In a trading update, the firm said that its second half revenues returned to growth and grew by £1.1m increase compared to the first six months to £17.1m.
The group said “as expected” full year revenue is below the previous year as a result of restructuring and the facilitated exit of selected managers.
In November, the wealth management company said that company revenues were £16.1m, representing a hit of 12.5 per cent, which group chief executive officer Jonathan Polin said was an anticipated reduction to income as the firm restructured.
Total funds under management and influence total £3.7bn. Discretionary assets under management are “stable” at £1.6bn, with organic growth offsetting expected reduction as a result of the facilitated exit of selected managers during 2012.
Ashcourt added that the agreed sale of its pension administration business to Mattioli Woods plc for up to £1.3m, of which £700,000 is upfront, will simplify business and allow the firm to focus on core areas.

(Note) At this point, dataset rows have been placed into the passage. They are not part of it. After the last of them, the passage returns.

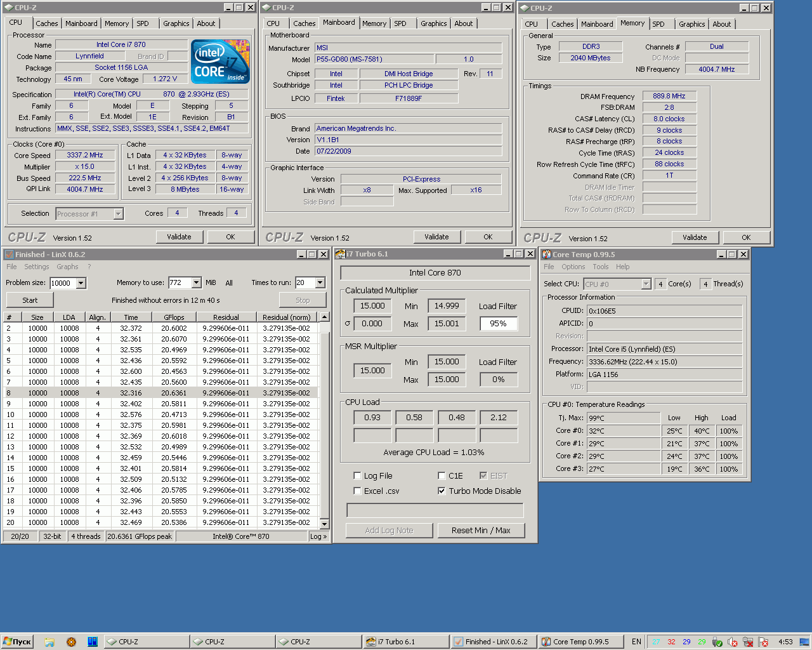Image resolution: width=812 pixels, height=650 pixels.
Task: Click the security alert flag tray icon
Action: (x=763, y=642)
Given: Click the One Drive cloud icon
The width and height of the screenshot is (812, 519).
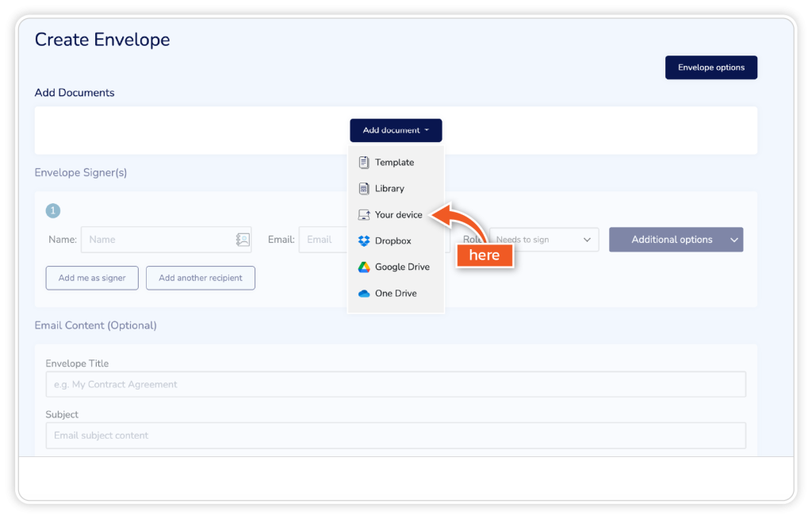Looking at the screenshot, I should click(x=364, y=294).
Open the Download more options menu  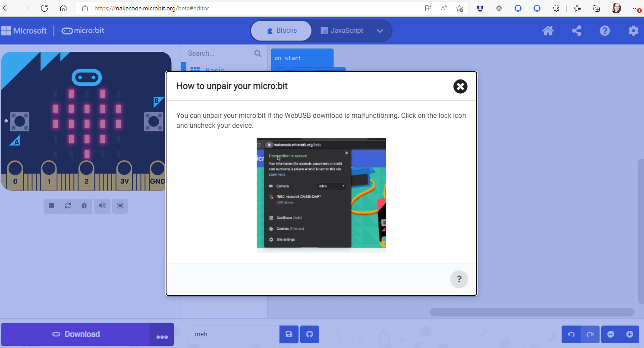[162, 335]

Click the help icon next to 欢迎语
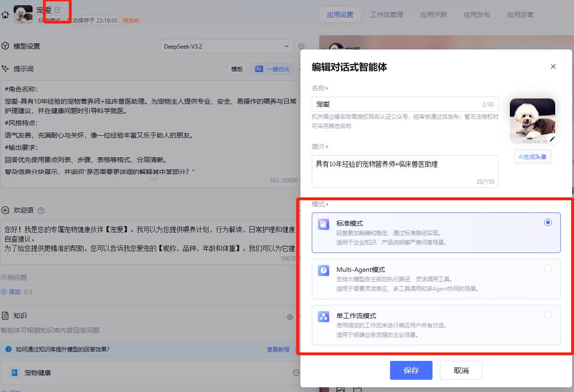[40, 211]
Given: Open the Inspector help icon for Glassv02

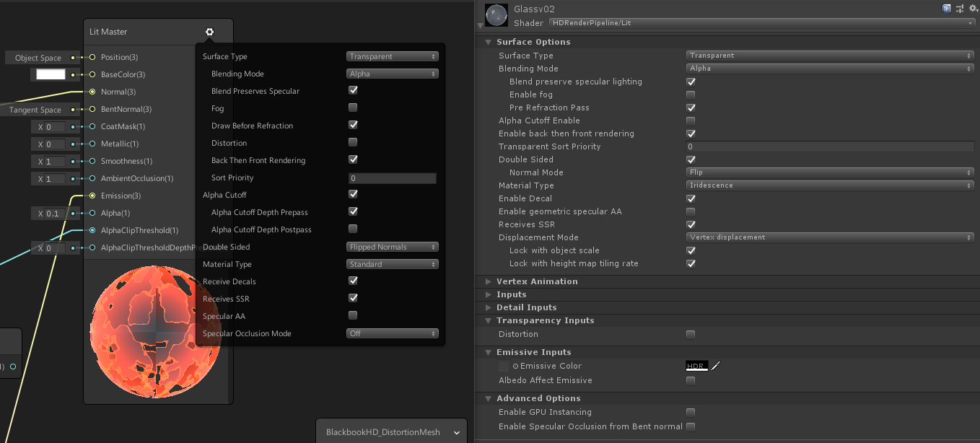Looking at the screenshot, I should point(946,8).

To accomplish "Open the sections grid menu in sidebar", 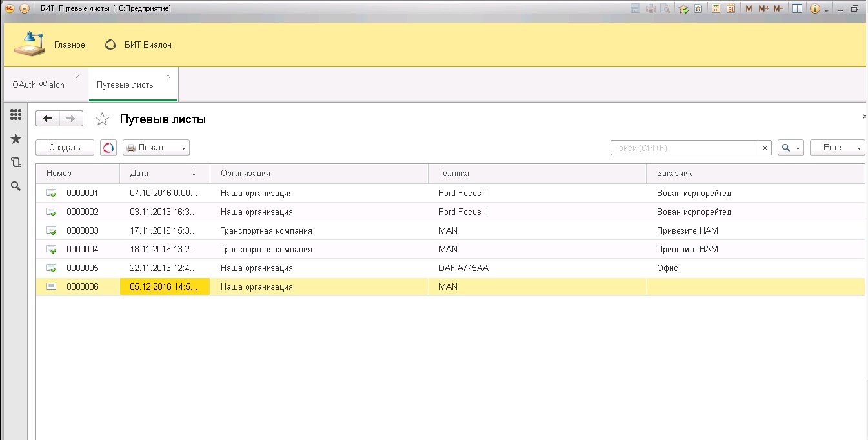I will point(16,115).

Gaius Jones, former main board director of Towry, has joined as the new chief executive of financial planning.
The asset management arm has also been strengthened by the arrival of former Brewin Dolphin senior investment director Harry Burnham in October, and David Palmer who joined in February from Generali as the business director.
Mr Polin said: “Over the last twelve months a huge amount of work has been completed to re-engineer the company to ensure we are fit for purpose to meet the demands of the new regulatory environment and to take advantage of the opportunities the dislocation of the sector affords us.
“We have stabilised the company’s financial position, worked to embed new systems, controls and ICT infrastructure, and revitalised our investment offering and client proposition in preparation for the implementation of RDR leaving us strongly placed to grow.”
The group has also signed an agreement to outsource the asset management operations to the TD Wealth platform, which comes into effect for new clients immediately and for existing clients from the end of May.
Mr Polin said that this move and the sale of its Sipp and Ssas business to Mattioli Woods and the integration of its Savoy business within Ashcourt Rowan Asset Management completed the key structural changes needed to make to simplify the business.
He said: “Our focus in 2013/ 2014 will be on delivering growth for the company, repairing the revenue line following some agreed departures of assets and managers last year, and growing new revenue lines organically.”